[Listed entries]

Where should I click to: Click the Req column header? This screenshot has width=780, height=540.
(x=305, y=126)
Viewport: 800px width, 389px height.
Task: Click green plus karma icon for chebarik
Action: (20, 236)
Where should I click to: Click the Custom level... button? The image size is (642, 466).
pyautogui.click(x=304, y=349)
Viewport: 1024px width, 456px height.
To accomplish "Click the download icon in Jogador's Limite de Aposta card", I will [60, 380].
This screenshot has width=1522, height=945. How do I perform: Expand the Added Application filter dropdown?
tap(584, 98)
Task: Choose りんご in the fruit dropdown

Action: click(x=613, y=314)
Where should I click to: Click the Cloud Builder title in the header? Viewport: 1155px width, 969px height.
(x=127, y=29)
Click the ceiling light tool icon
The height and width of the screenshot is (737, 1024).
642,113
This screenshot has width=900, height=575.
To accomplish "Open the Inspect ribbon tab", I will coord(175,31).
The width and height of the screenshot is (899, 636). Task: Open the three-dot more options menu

[/Listed entries]

**What the exercise asks**
A single number is the whole answer: the count of lines above that hold "Open".

**Expected answer**
2